□  第一部「○か紙」発刊:著作アラン=墨巣

  スペインに興味深いクラブが一つ現れた。その名はルゴ・・・。読者の方は初めて聞いただろう。
  実を言えば、筆者も同じだ。ラウール・グラシア、ベンジャミン・ラウトとこれからの成長が期待される若手を多く擁している。2部と3部を行き来するエレベータークラブだと、私のルゴ・ファンの友人の一人は語る。時折、番狂わせをして新聞を賑わせるという。しかし、これからはクラブ創設史上初となるであろう「大番狂わせ」を演じる事になるだろう。
  いや、番狂わせを演じなければならない。それだけのメンバーが集まっている。ベティスからはイト、バレラを獲得。アタッカーも安定感こそ欠くが、ラウトの存在は大きい。
 ルゴに現れた「黄金の卵」、グラシアがどうやって攻撃にアクセントを加えるか。更に、ルゴのカンテラ出身のGK、ゴヤにも注目だ。GKだが、FKも上手い彼は、まさに「ルゴのチラベルト」と呼んで差し支えないのではないか。セービングも上手い。経験不足をいかにしてカバーするか。彼にとっての課題だ。

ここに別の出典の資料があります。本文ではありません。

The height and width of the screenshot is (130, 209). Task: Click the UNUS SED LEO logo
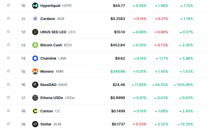point(35,32)
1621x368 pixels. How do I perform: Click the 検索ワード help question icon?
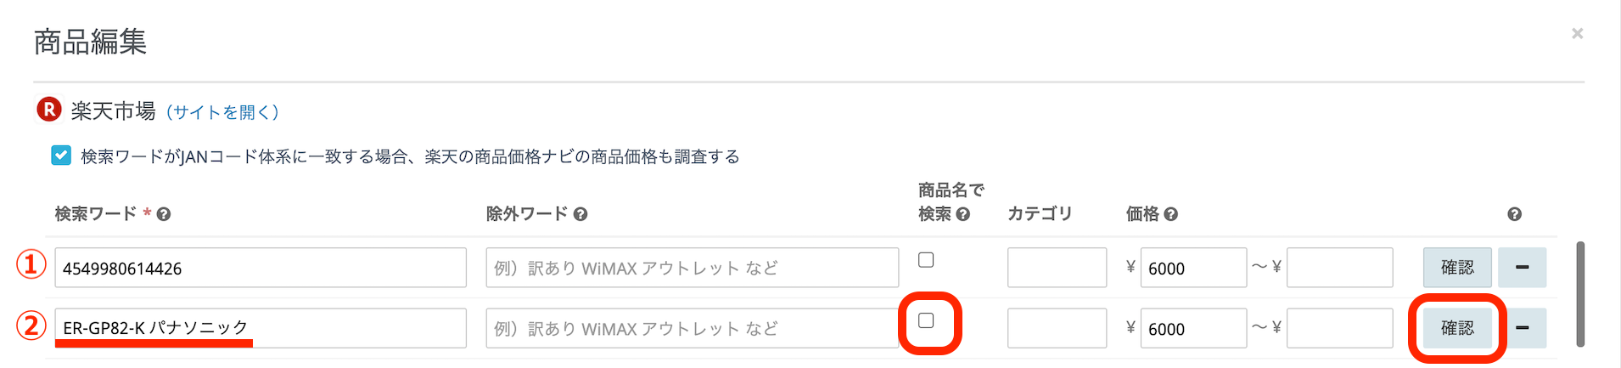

  私は、ルゴの監督に就任したサンティと幸運にも話す機会を得たのだが、彼の飾らない人柄には好感が持てる。現スペイン代表、イニャキ・サエスに後継者が居るとすれば、彼しかない。U−20代表でもコーチを務めていたし、境遇もどこか似ている。彼の采配はいかに・・・。

  しかし、大いに期待してくれて良いだろう。何しろ、「成長中」の監督、選手達が多く所属しており、将来性は抜群なのだから。